While there are myriad opportunities for leaders to move Chicago from pollution to prosperity, the NRDC Action Fund is prioritizing three policies that the city can enact in the months ahead.
Seventy years ago, novelist Nelson Algren famously wrote about Chicago that there was “never a lovely so real.” Today, the environmental challenges facing Chicago are all too real. America’s third-largest city has a long legacy of environmental injustice, more toxic lead pipes than any other city in the country, and buildings reliant on the fossil fuels that harm Chicagoans’ health and contribute to the climate crisis. Mayor Brandon Johnson has articulated a bold agenda to run toward these challenges, not from them. Likewise, the Chicago City Council has become concurrently more progressive and more serious about enacting policies that put the health of Chicago’s people and environment first. While there are myriad opportunities for Chicago’s leaders to move our city from pollution to progress, the NRDC Action Fund is prioritizing the following three policies that the city can enact in the months ahead. The decisions that Mayor Johnson and the Chicago City Council make this year will impact Chicago for decades to come.
Passing a cumulative impacts ordinance
Chicago is the birthplace of the environmental justice movement. In the 1970s, Hazel M. Johnson stood up for what was right and demanded justice for the residents of Altgeld Gardens, a public housing project on the Southeast Side that was built on a landfill and surrounded by pollution. Today, that legacy is being carried forward by a new generation of Chicagoans who are pursuing justice for their communities. Two years ago, in the fight against the relocation of the polluting metal shredder General Iron to a Southeast Side neighborhood already overburdened by heavy industry and poor air quality, three Chicago environmental justice (EJ) organizations filed a civil rights complaint with the U.S. Department of Housing and Urban Development (HUD). Earlier this year, HUD and the city of Chicago entered into a voluntary settlement agreement that recognized Chicago’s history of discriminatory zoning practices and set a path forward that includes the completion of a cumulative impacts assessment and a whole-of-government approach to updating zoning and permitting processes. While the federal government can work with the city to take steps toward protecting its residents’ civil rights, it cannot compel the Chicago City Council or any legislative body to pass the laws that community leaders living in EJ communities have long called for. The NRDC Action Fund is working in solidarity with environmental justice leaders in Chicago to lobby for the passage of a cumulative impacts ordinance that would ensure communities have a say in the decisions that impact their health and civil rights.
Getting the lead out
Chicago has more than 400,000 lead service lines, the pipes through which drinking water flows into our homes and other buildings. That gives us the dubious distinction of having more toxic lead service lines than any other city in the country. Lead in drinking water is a poisonous neurotoxin that is especially dangerous for children and seniors. As my colleague Chakena Perry recently wrote for Harvard Public Health, clean water is also “a matter of life and death for Black mothers and their babies.”
Unfortunately, Chicago has moved at a snail’s pace in replacing its lead service lines.

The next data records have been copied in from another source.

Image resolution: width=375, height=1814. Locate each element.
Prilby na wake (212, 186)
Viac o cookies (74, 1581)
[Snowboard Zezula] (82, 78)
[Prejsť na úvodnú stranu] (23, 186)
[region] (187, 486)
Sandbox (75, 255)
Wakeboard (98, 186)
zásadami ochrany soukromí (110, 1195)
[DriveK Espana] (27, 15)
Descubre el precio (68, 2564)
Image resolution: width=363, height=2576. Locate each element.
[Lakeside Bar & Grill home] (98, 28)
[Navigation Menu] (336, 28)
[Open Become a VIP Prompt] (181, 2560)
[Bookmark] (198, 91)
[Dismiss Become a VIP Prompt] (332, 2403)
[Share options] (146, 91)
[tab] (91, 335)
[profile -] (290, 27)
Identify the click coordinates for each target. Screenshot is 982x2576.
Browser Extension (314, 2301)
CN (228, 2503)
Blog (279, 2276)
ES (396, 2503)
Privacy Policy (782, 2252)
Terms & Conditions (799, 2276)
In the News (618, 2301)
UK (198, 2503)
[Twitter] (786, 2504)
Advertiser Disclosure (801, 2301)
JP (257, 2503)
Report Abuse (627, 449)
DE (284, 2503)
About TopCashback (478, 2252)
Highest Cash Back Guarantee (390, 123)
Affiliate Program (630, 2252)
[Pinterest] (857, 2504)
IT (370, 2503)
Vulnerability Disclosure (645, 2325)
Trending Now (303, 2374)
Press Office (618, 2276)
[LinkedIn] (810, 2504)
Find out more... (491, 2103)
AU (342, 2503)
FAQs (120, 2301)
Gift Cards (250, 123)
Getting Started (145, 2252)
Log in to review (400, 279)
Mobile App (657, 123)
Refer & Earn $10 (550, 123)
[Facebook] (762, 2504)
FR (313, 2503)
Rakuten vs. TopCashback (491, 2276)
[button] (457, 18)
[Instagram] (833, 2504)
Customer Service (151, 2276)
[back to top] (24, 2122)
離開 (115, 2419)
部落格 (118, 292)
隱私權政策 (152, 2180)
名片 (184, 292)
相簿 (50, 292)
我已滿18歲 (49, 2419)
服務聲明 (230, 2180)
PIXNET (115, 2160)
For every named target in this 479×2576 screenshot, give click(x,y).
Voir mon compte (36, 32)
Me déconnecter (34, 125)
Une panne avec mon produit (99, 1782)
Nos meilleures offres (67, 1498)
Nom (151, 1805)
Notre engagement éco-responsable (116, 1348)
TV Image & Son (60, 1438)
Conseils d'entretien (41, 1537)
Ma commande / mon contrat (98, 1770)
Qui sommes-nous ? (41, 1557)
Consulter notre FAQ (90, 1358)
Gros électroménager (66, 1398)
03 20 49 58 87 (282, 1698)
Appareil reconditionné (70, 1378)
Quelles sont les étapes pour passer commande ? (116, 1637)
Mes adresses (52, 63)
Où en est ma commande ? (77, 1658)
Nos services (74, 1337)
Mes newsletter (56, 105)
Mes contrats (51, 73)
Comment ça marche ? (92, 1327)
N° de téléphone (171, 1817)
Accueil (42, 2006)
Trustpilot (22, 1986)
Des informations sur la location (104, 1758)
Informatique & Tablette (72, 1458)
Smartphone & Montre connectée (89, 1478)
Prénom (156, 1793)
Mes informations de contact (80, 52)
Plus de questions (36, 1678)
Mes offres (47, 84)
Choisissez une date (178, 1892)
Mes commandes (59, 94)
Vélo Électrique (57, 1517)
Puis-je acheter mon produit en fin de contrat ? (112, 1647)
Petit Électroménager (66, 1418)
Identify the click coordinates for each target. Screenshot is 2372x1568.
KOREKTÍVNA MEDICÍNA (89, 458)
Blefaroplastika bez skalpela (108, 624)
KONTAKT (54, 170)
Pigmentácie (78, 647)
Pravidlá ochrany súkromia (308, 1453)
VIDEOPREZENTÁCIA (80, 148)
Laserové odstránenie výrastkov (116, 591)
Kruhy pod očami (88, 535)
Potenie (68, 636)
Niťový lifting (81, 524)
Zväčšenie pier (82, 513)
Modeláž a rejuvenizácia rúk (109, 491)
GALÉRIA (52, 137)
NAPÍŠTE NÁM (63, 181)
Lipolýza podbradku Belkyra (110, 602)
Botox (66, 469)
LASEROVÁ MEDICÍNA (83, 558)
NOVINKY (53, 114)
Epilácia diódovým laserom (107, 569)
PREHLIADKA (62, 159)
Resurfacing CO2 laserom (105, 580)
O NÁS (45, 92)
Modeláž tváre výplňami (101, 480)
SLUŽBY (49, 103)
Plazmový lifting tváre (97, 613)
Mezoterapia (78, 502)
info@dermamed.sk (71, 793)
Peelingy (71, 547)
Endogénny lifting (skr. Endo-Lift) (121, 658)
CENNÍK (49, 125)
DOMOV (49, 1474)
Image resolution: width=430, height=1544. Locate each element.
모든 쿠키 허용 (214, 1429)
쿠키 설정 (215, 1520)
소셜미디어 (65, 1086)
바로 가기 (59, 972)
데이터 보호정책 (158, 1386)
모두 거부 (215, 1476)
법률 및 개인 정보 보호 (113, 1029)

The good news is that the Bipartisan Infrastructure Law that President Biden championed provides $15 billion for cities and states to remove their lead pipes. Under the revised U.S. Environmental Protection Agency funding formula, Illinois will receive more than $1 billion in federal funding over the next five years to get lead pipes out of the ground. Not only will this help remove lead pipes but it will also create and support good union jobs for plumbers, laborers, and operating engineers.
Mayor Johnson has pledged to enact a “Green New Deal for Water,” which includes the ambitious goal of removing 10 percent of Chicago’s lead pipes by 2027. To ensure this work is done equitably and expeditiously, the city should pass an ordinance similar to the law Newark, New Jersey, passed to replace its lead pipes at no cost to residents. The Action Fund has been educating members of the city council about the scope of the problem and its solutions, and we will continue working with city leaders to get the lead out until the job is done.
Passing a clean and affordable buildings ordinance
Cities from coast to coast—including Boston, New York City, Los Angeles, and San Francisco—have already adopted policies to ensure new buildings are free from polluting methane gas. It’s past time for Chicago to pass a clean and affordable buildings ordinance that will help ensure its residents are not breathing polluting gas inside their homes that can cause asthma, cancer, and heart disease; lower skyrocketing energy bills that pay to lock in fossil fuel infrastructure that we don’t need; create thousands of good-paying jobs; and address the single-largest source of carbon emissions in the city. The NRDC Action Fund has been working for years alongside our coalition partners to get this policy passed, and we will continue to lobby the city to get this monumentally important policy over the finish line.
There are myriad other areas where the Johnson administration must make environmental progress, from reducing single-use plastics and phasing out polystyrene foam to planting trees in communities that have too few to preparing for climate shocks, including increased flooding and heat waves, to reconstituting and empowering a Department of Environment. By acting now to move from pollution to prosperity, Mayor Johnson and the Chicago City Council can ensure a safer and stronger city today and for future generations.